Alpha Condé, the new president of Guinea, is looking to squeeze more concessions out of the mining companies that are exploiting his country's abundant natural resources – and he's asked none other than billionaire financier George Soros to help him do it.
Mr. Soros visited the small and impoverished West African nation earlier this year, and he's promised to support its mining reforms through his Open Society Initiative for West Africa. But Soros and the Guinean government must tread carefully. If they push too hard, they could scare away the foreign companies that have promised to invest $4 billion.
The reforms are still under discussion, but Mr. Condé has hinted that he wants to crack down on corruption, boost the benefits of mining for the Guinean people, and – critically – increase the government's ownership of mining projects. Condé said in January that he aims to up the government's stake in all mining ventures from 15 percent to 33 percent, although officials later cautioned that the figure has yet to be finalized.
If Guinea succeeds in winning more concessions from its investors without scaring them away, it could set a strong example for other nations across the region. Just how much to coddle investors has long been a matter of debate in West Africa, where politicians are often as desperate to attract foreign investment as they are to pull their citizens out of poverty.
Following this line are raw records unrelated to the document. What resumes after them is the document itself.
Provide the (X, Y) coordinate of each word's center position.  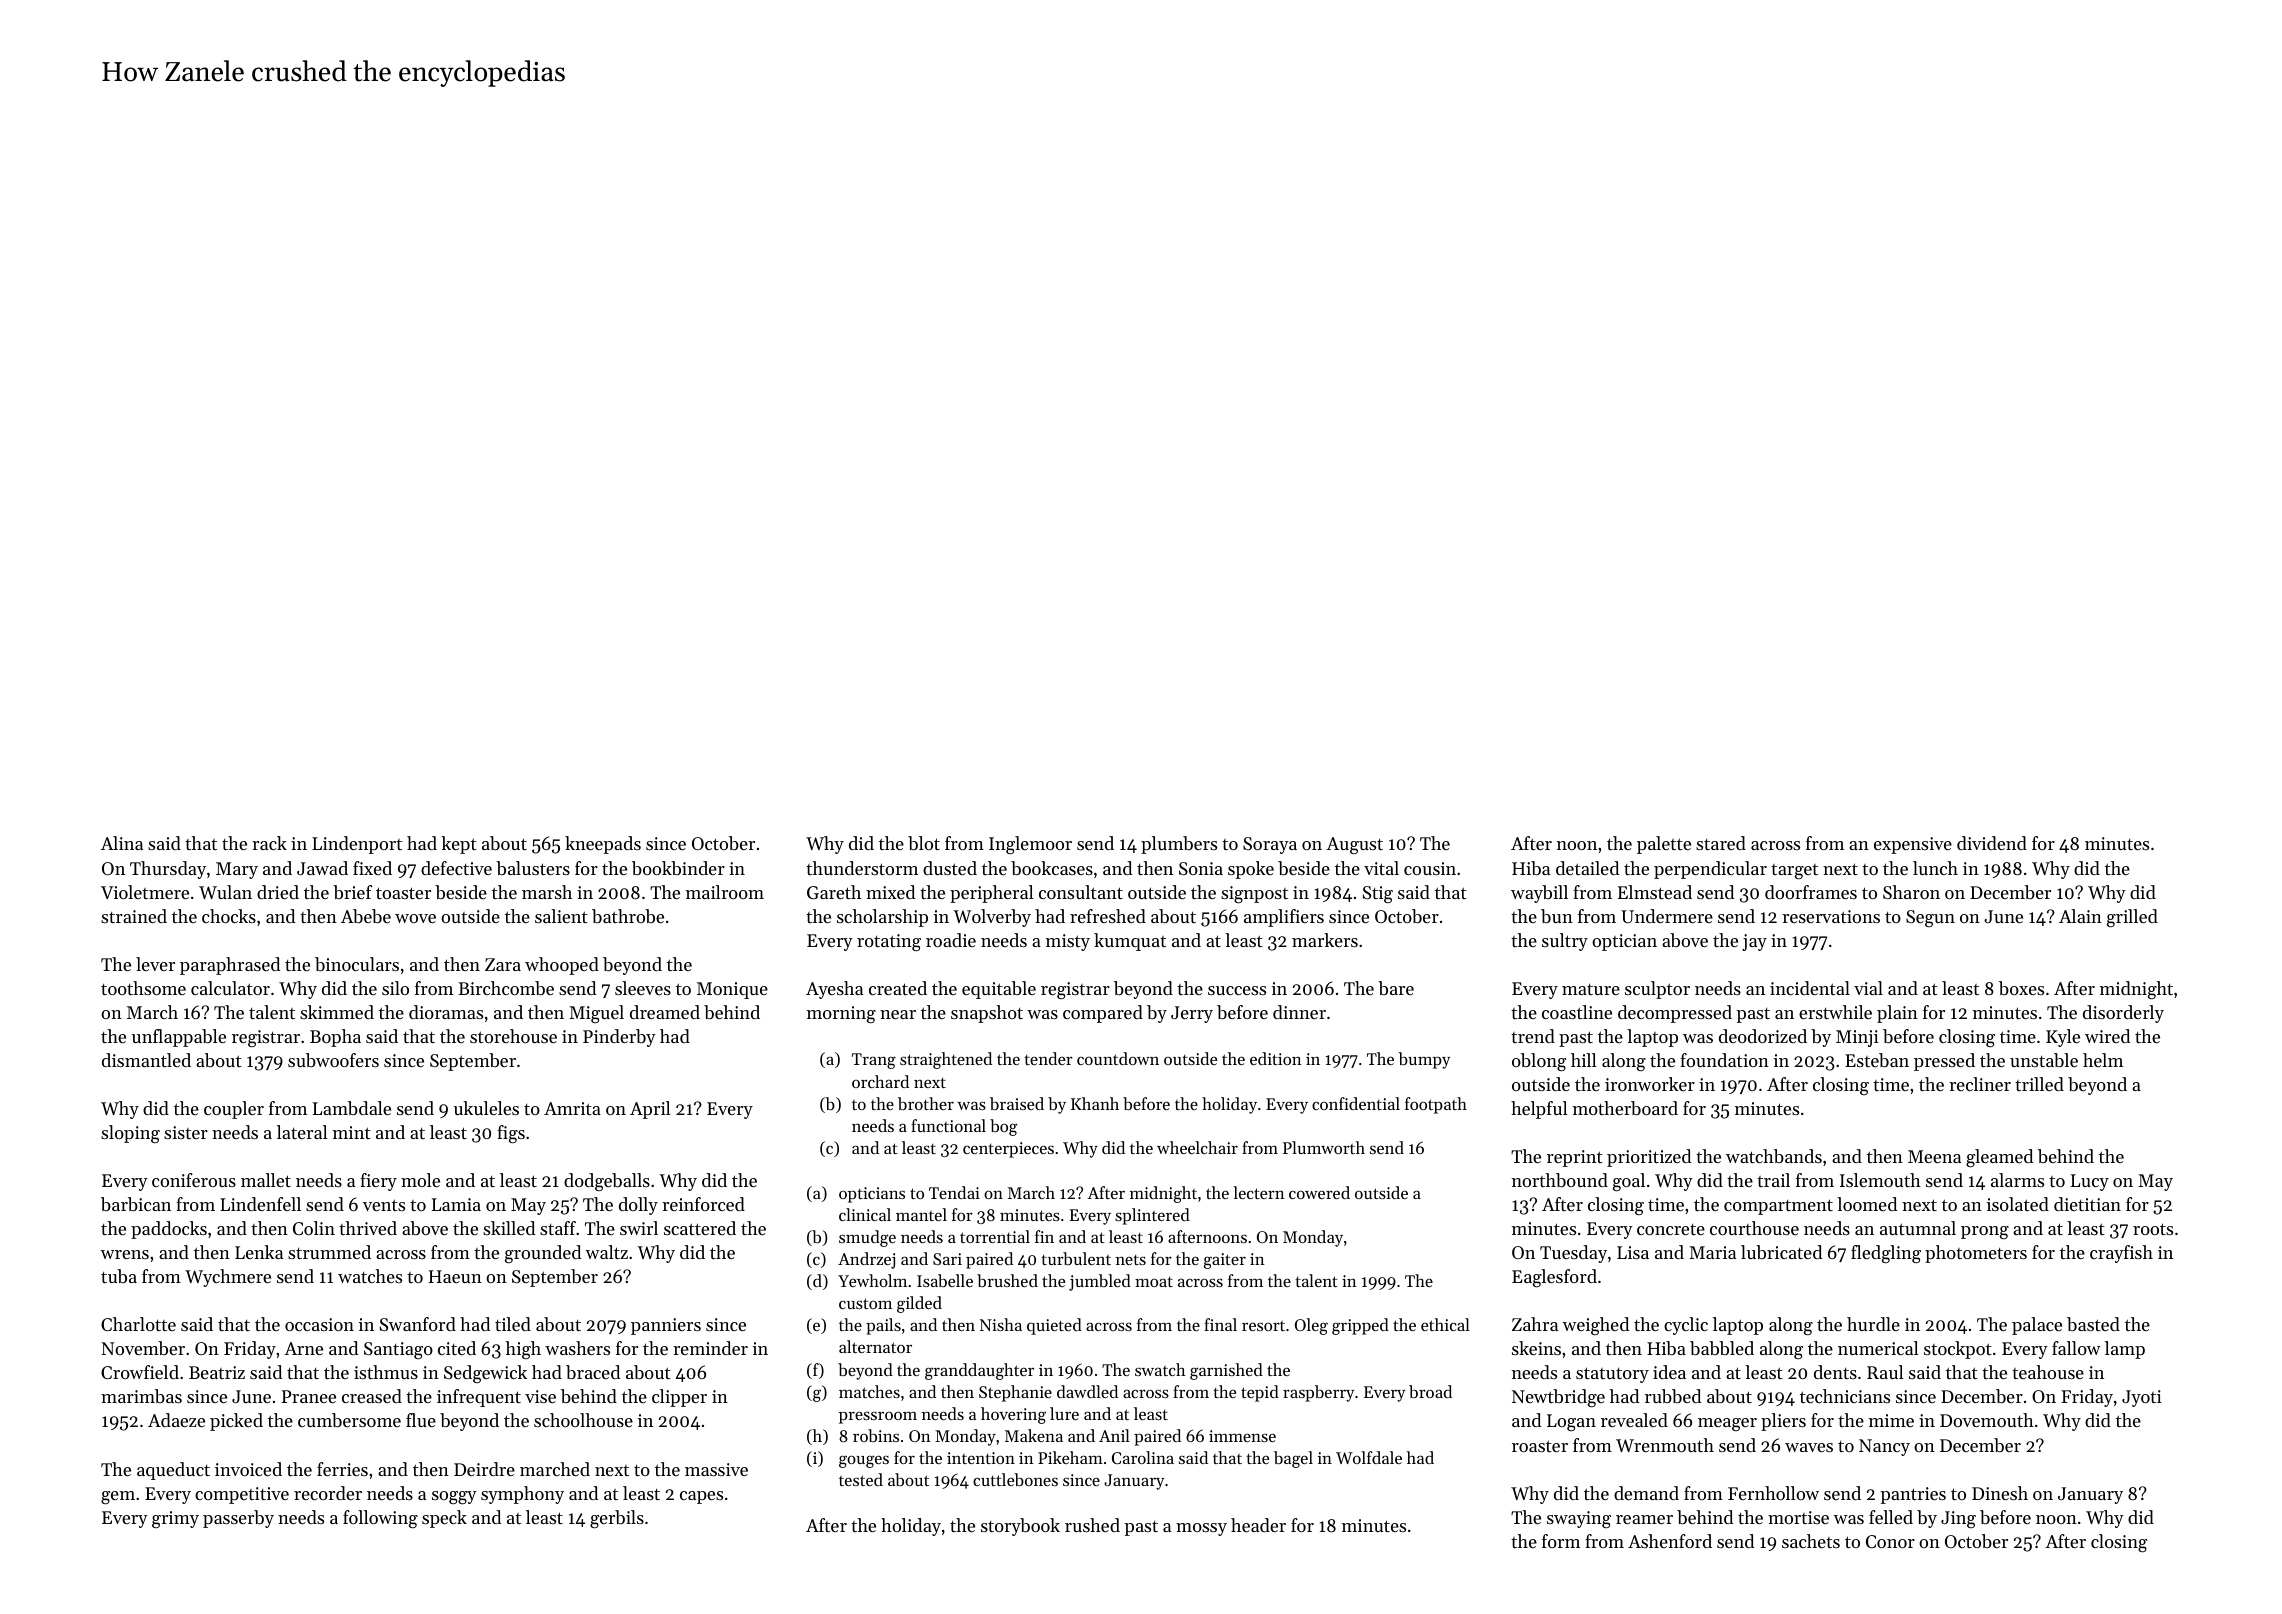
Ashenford (1670, 1541)
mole (420, 1180)
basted (2093, 1324)
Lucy (2090, 1182)
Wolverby (992, 918)
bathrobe (628, 916)
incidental (1810, 988)
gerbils (617, 1519)
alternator (875, 1346)
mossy (1201, 1529)
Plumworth (1324, 1147)
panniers (666, 1326)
At a Dakar mining conference last year, Senegalese President Abdoulaye Wade said that Africa's mineral-rich nations must learn to stand up for themselves. "I never said enrichissez-vous (enrich yourselves)," he told the gathered crowd of mining executives. "I said enrichissons-nous (let's enrich one another)."
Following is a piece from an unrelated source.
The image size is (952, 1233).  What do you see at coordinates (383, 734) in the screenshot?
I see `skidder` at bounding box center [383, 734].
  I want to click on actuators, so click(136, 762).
It's unclear whether Condé can afford to be forceful with investors. At some point, Condé risks driving their dollars to other resource-endowed West African countries, many of which offer generous tax incentives and royalty arrangements to foreign investors.
Patrick Heller, a legal adviser for the nongovernmental organization Revenue Watch, says there's room to demand more of mining companies. "The resources that are at stake here are so large, so attractive that I think Guinea does have some leverage in its relationship with investors."
Revenue Watch is working with Soros's group to advise Guinea on its new mining code. Mr. Heller stressed the importance of striking a balance between luring big investment dollars and ensuring that all Guineans benefit from the projects. "Guinea needs to come up with a package that meets both of those needs," he says. "That's not easy to do."
The government is involving mining companies in the review process, Heller says, by circulating drafts of the new code and soliciting comment. So far, industry seems cautious. None of the mining companies that the Monitor contacted for this story were even willing to comment on the reforms that are under discussion.